— START Data to process —
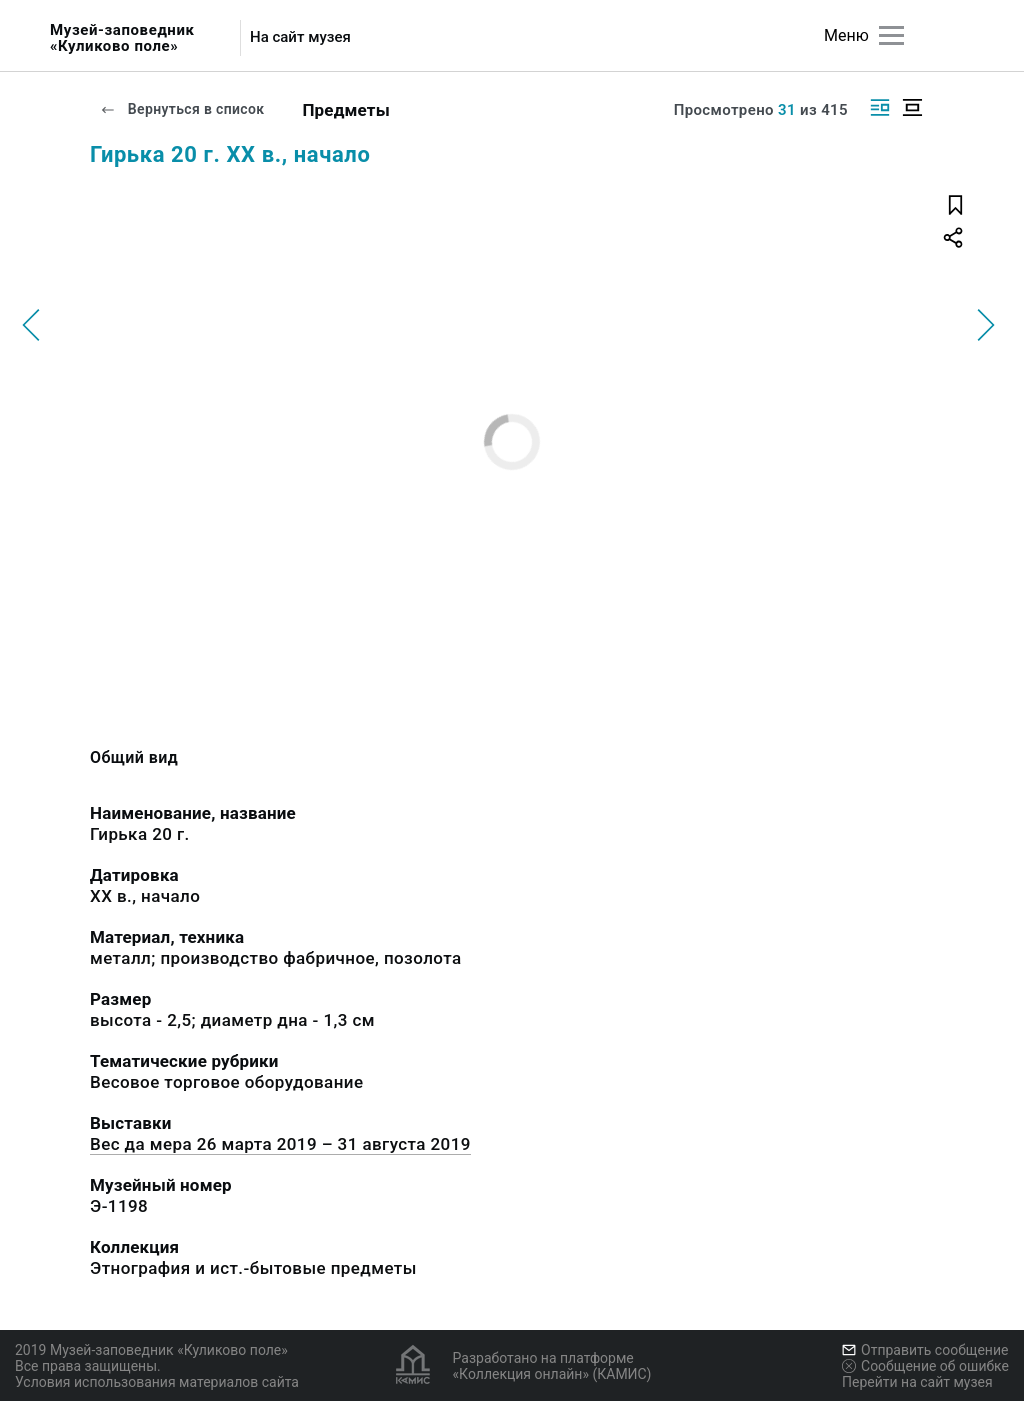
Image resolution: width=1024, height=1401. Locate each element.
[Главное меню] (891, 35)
— END Data to process —
— START Data to process —
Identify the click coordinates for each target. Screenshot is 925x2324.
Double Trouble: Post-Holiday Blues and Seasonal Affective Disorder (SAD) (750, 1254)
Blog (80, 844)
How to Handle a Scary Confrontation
— END Data to process —
— START Data to process —
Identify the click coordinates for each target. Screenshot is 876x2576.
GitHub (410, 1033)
— END Data to process —
**Written request:**
Reproduce verbatim the lines of the items above, from the line containing "Screenshot is 876x2576." through the line containing "GitHub (410, 1033)", including both of those lines.

**The completed task:**
Identify the click coordinates for each target. Screenshot is 876x2576.
GitHub (410, 1033)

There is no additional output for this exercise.